**TASK PROMPT**
A verbatim copy is needed of the lines below from the one containing "875x400 pixels. Task: Select" up to and including the one containing "Image resolution: width=729", excluding pictures.

═══ RECORD EXTRACTS

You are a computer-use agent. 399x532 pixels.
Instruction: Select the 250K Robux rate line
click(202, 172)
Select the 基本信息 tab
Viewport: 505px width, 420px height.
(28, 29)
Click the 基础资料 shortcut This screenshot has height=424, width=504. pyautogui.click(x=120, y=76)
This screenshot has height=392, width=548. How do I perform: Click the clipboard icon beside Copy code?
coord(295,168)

══════
═══ RECORD EXTRACTS

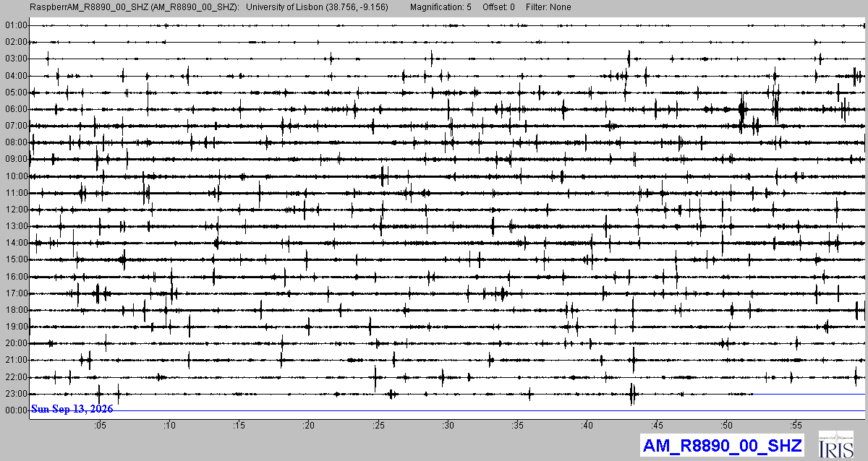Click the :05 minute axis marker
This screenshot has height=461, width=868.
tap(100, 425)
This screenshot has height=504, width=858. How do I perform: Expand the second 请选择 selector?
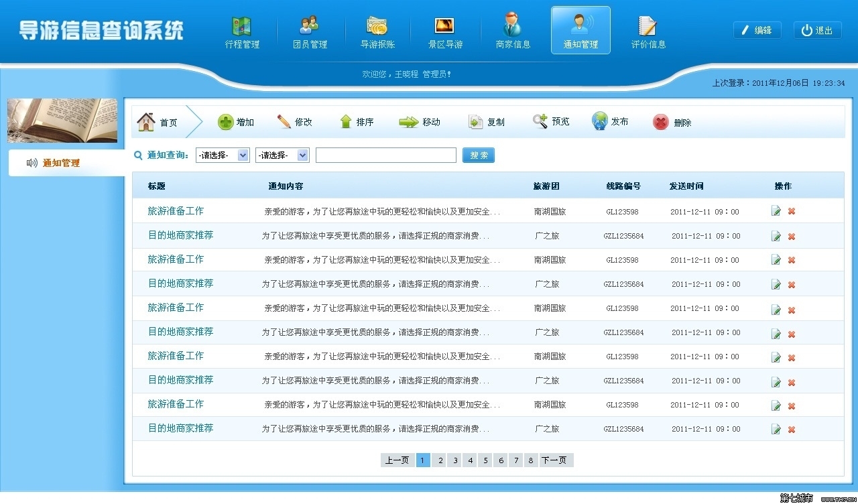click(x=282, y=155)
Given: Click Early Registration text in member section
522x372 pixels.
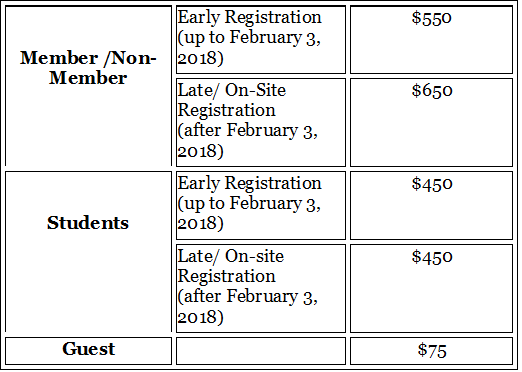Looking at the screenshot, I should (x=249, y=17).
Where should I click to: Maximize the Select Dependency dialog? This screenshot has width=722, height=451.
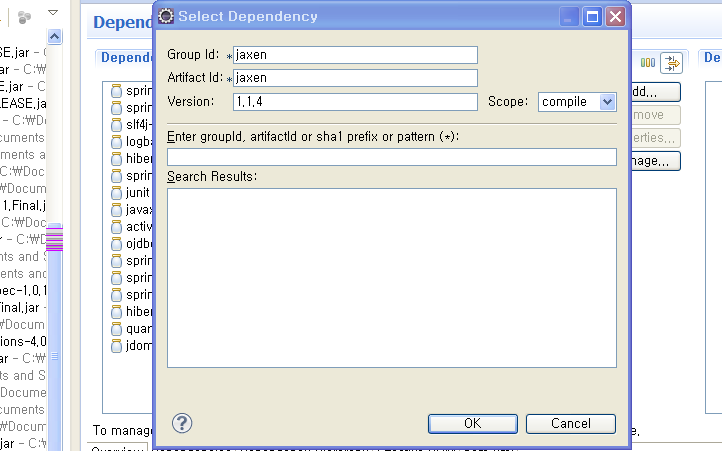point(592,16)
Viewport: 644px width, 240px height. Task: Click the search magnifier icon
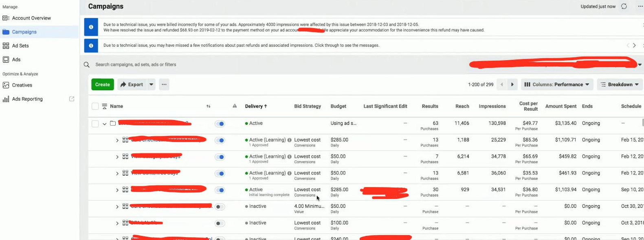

══════
═══ RECORD EXTRACTS

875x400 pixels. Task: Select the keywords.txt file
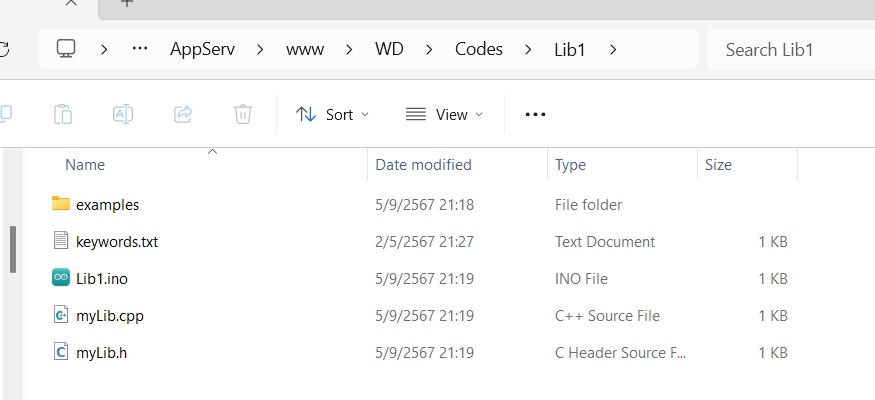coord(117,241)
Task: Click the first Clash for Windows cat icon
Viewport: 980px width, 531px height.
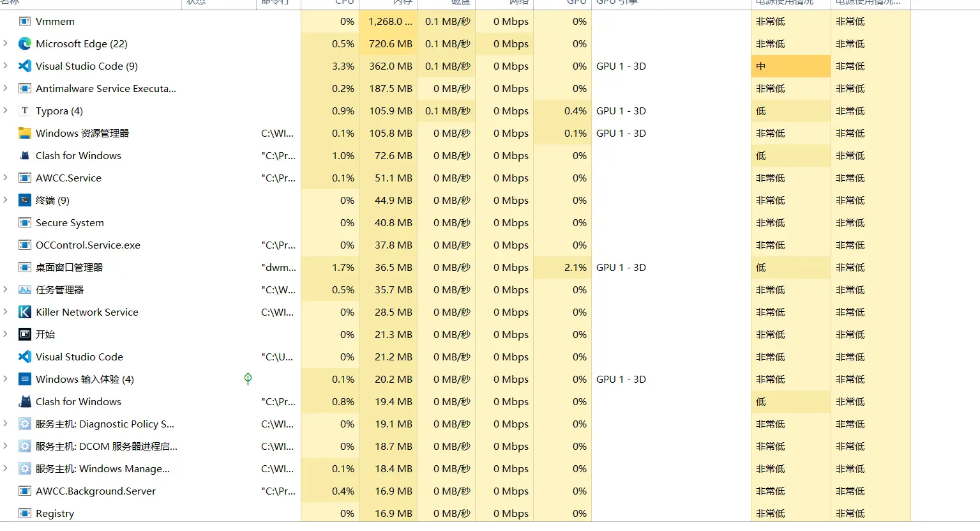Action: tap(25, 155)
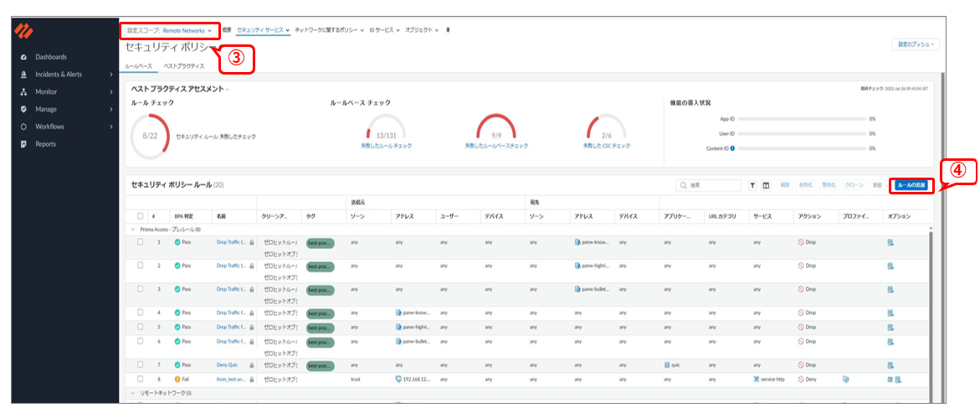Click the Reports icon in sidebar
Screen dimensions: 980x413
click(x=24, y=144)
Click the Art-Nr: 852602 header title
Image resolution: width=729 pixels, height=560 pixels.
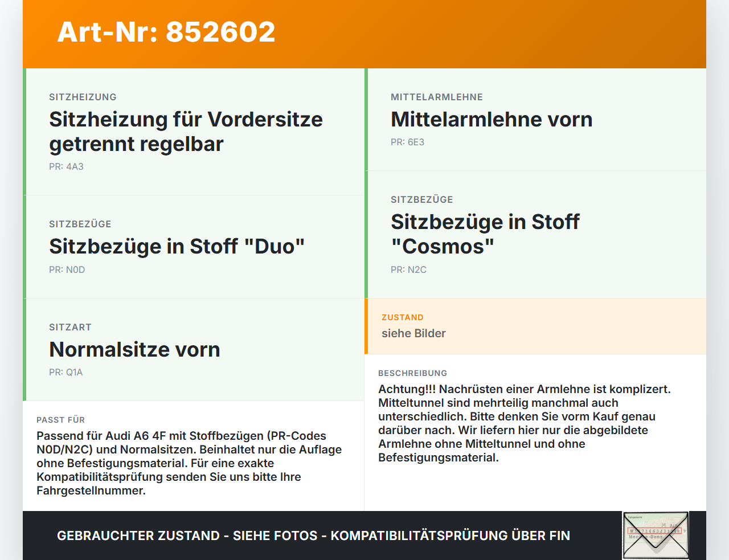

══════

**ANSWER SPACE**
875x400 pixels. Task: Select the keywords.txt file
coord(117,241)
Task: Click the first Clash for Windows cat icon
Viewport: 980px width, 531px height.
Action: tap(25, 155)
Click the Reports icon in sidebar
Screen dimensions: 980x413
click(x=24, y=144)
Click the Art-Nr: 852602 header title
Image resolution: width=729 pixels, height=560 pixels.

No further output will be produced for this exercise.